One can of course without difficulty enumerate any number of reasons why, as a general rule, you would have to cut off access by a child’s natural family so as to maximize the chances of obtaining and nurturing a successful adoption. However there is nothing inherent in access by an interested grandparent that is necessarily inimical to a successful adoption. It is entirely foreseeable that a grandparent, including this grandparent, can play an important subordinate role, not threatening to the integrity of the new family, providing crucial continuity for the children and an important “bridging” role in the children’s new lives. There is certainly no evidence before me that court-ordered access by this grandfather would scare off a potential family, or in any way compromise the adoption process. Neither is there any evidence that the grandfather would be likely to act in a manner inconsistent with the integrity of the new adoptive family.

Legislation that excludes even a consideration of this option, no matter what, is likely doing a disservice to children such as these whose list of losses in their young lives is already staggering. In short, these children must suffer the further loss of their grandfather as a matter of law, not because there is any particular reason to believe that their best interests would be adversely affected.

It is of interest that the legislation of the province of New Brunswick does not exclude the possibility of there being both an adoption, (and a placement for adoption), for children in permanent care, and a preserved right of access, (see New Brunswick (Minister of Health and Community Services) v. L. (M.) (supra.). In that province it is left to the judge hearing the case to decide, on the facts, whether or not to preserve a right of access, even in the case of an adoption.

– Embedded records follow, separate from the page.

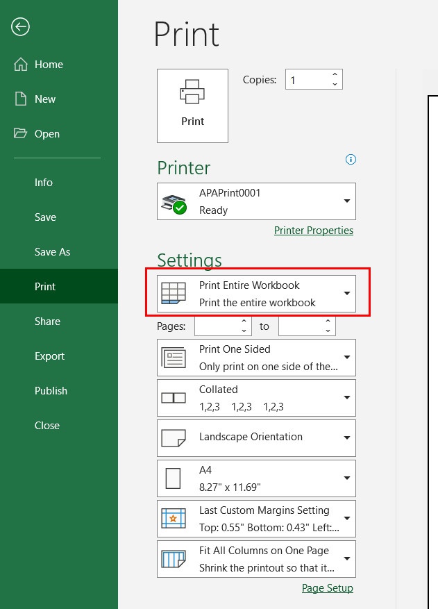Viewport: 438px width, 609px height.
Task: Click the large Print button
Action: click(x=192, y=106)
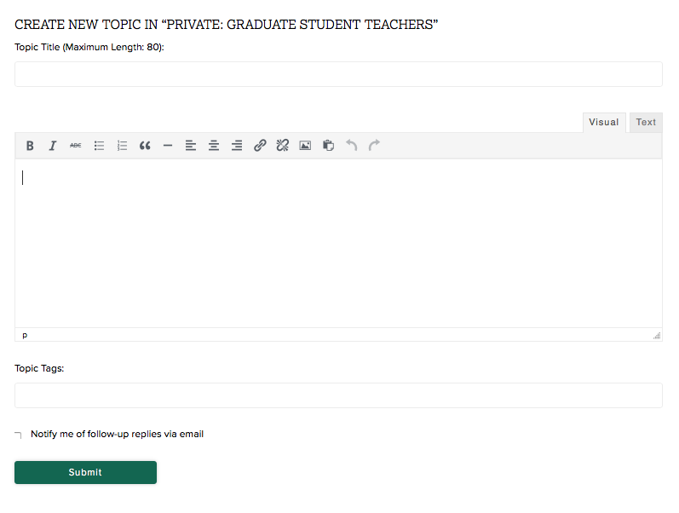Apply italic formatting

53,146
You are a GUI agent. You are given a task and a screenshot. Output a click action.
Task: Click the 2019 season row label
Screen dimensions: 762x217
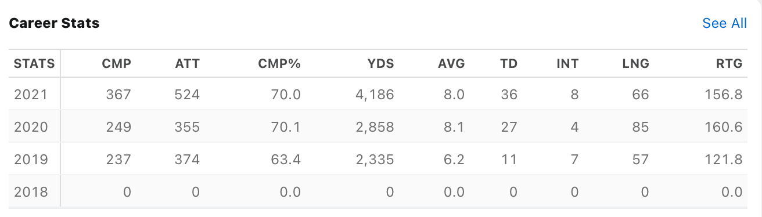[x=30, y=159]
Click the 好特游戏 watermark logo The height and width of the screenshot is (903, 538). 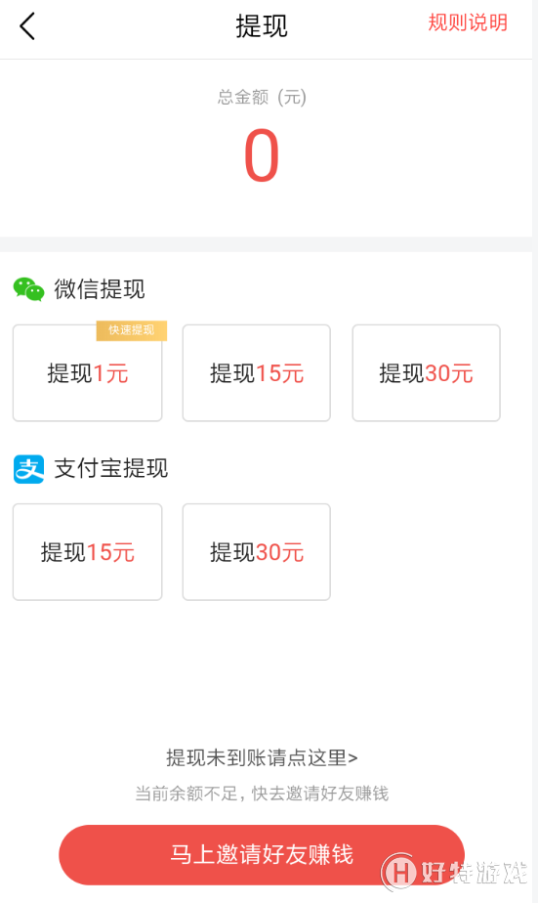[x=454, y=872]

There is no provision in the adoption provisions in the Act for post-adoption access by a natural parent or “other person”, even for adoptions of children other than those in the care and custody of an agency.      Interestingly however, Associate Chief Justice MacDonald of the Nova Scotia Supreme Court in Butler v. Brace et al, [1999] N.S.R. (2d) Uned. 41, held that the Supreme Court had “equitable” jurisdiction to allow post-adoption access by the child’s natural parent. His Lordship, on the facts before him, declined to make such an order, but the decision, holding that this option was open to the court, is unambiguous. The difference between that type of case and this however is that in that case the natural father was in receipt of notice, a possibility effectively ruled out by section 47 (2) of the Act. This begs the question: if access is potentially available post-adoption in non-agency cases, why must it be impossible for children in care, even for a grandparent who has done nothing wrong  and whose access in all likelihood would prove to be in the children’s best interests?

 

DECISION

 

The children will be placed in the permanent care and custody of the applicant agency and there shall be no order for access by either respondent.

 

                                                                                                                ______________________

                                                                                                                                  Bob Levy, J.F.C.